Ce moment de mémoire et d’histoire, c’est aussi l’occasion de rendre hommage aux pionniers du cinéma marocains et à deux figures que nous retrouvons dans ce cinéma des « premiers temps », Hassan Skalli et Tayeb Seddiki. Tayeb Seddiki qui a commencé à jouer dans des films dès le début des années 50.

En présentant deux films marocains de 1956 et 1957, le FCC vise à montrer que le débat sur le premier film marocain n’est pas clos avec la célébration en 2008 de l’anniversaire du Fils maudit de Mohamed Ousfour. Il y a encore matière à réflexion. Un chantier ouvert à la recherche historique. Dans ce cadre, je plaide en faveur de la réhabilitation de tout le cinéma qui a précédé la date officielle de démarrage du cinéma marocain. Si les officiels s’accordent autour de l’année 1958, quid des films produits entre 1956 et 1958 ? Et ils sont en partie produits par le CCM ? tout un cinéma que je qualifie de post-colonial.

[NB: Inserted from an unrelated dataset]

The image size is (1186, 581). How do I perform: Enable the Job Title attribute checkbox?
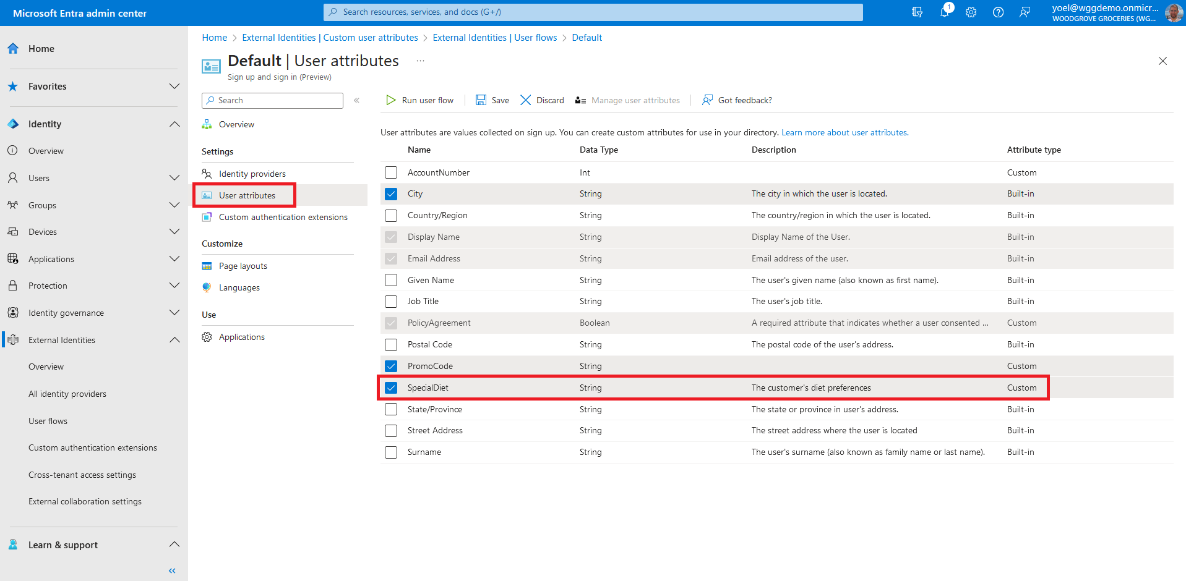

J’entends par cinéma «post-colonial» tous les films réalisés par des cinéastes français qui ont continué à exercer et à travailler au Maroc, plusieurs années après l’indépendance. Ce cinéma aussi à ses titres majeurs et ses cinéastes emblématiques. Il s’agit par exemple de Henri Jacques, Michel Clarence, Serge Debecque, Richard Chenay et principalement de Jean Fléchet.

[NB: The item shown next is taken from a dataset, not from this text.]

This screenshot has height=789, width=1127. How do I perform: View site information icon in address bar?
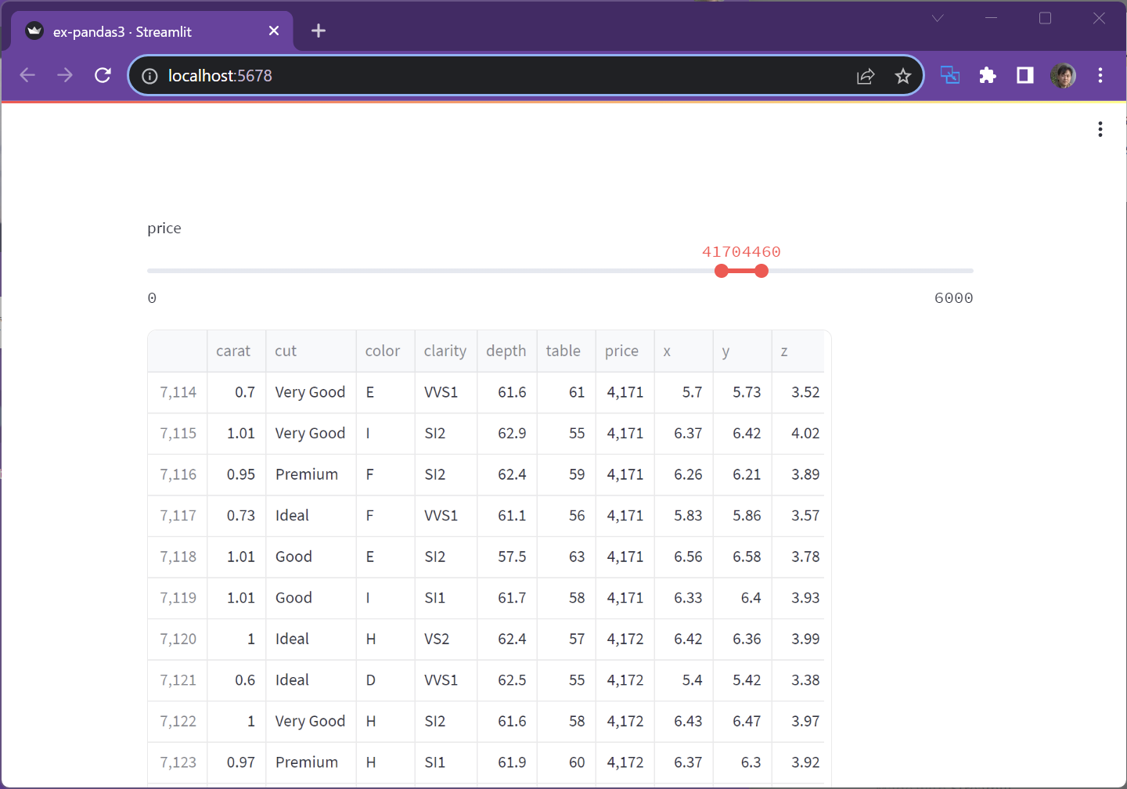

Lauréat de l’IDHEC en 1952, Jean Fléchet arrive au Maroc où il travaille dans des productions diversifiées jusqu’au début des années 60 quand il rentre en France, pour finalement « se spécialiser » dans les cinémas des régions et des hameaux. Sa filmographie marocaine se distingue fondamentalement de l’esthétique du film colonial ; Jean Fléchet, dans ses fictions notamment, adopte une approche foncièrement culturaliste, adaptant des récits et des sketches autochtones, dirigeant pour les mettre en images, des comédiens marocains. Parmi ses productions qui ont rencontré un grand succès populaire, grâce notamment aux services de la caravane cinématographique, je cite Le poulet (1954) avec Bachir Laalej, Salim Berrada, Tayeb Seddiki…Pauvre Assou (1954), Le trésor caché (1954)…un travail qu’il prolonge y compris après la fin officielle du protectorat. Il signe ainsi un des films majeurs de cette période, Brahim ou le collier de beignets (1957)….où nous retrouvons les ingrédients qui ont marqué ses précédentes fictions, en se basant sur le travail au niveau du scénario et des dialogues sur l’apport d’auteurs marocains mais aussi en l’inscrivant dans l’idéologie de l’époque, celle d’une nation qui aspire à reconstituer son identité et à chercher son décollage.

Brahim ou le collier de beignets de Jean Fléchet est une production du CCM de 1957, d’une durée de 45 minutes. Il a eu un destin exceptionnel puisqu’il fut le premier film à représenter le Maroc dans une manifestation cinématographique internationale d’envergure. Le hasard y est pour beaucoup, le ministère de l’information ayant reçu du Festival de Berlin une invitation à la participation du Royaume au prestigieux festival. Il se trouve alors que Fléchet était non seulement disponible mais avait un scénario prêt ; il l’adapta aux nouvelles circonstances, car il fallait faire vite. Le film fut alors réalisé et a eu une participation plus qu’honorable à Berlin…Avec un bon accueil public et critique…sauf une réaction mitigée de la part de l’ambassadeur de France qui a boycotté la réception officielle qui a fait suite à la projection du film…une manière de signifier qu’il n’appréciait pas le fait que le film ne parle nulle part de « la mission civilisatrice » de la France au Maroc. Un argument supplémentaire qui plaide en faveur de la réhabilitation de ce beau film et à l’intégrer à la filmographie marocaine, à l’instar de tout un patrimoine cinématographique de cette époque.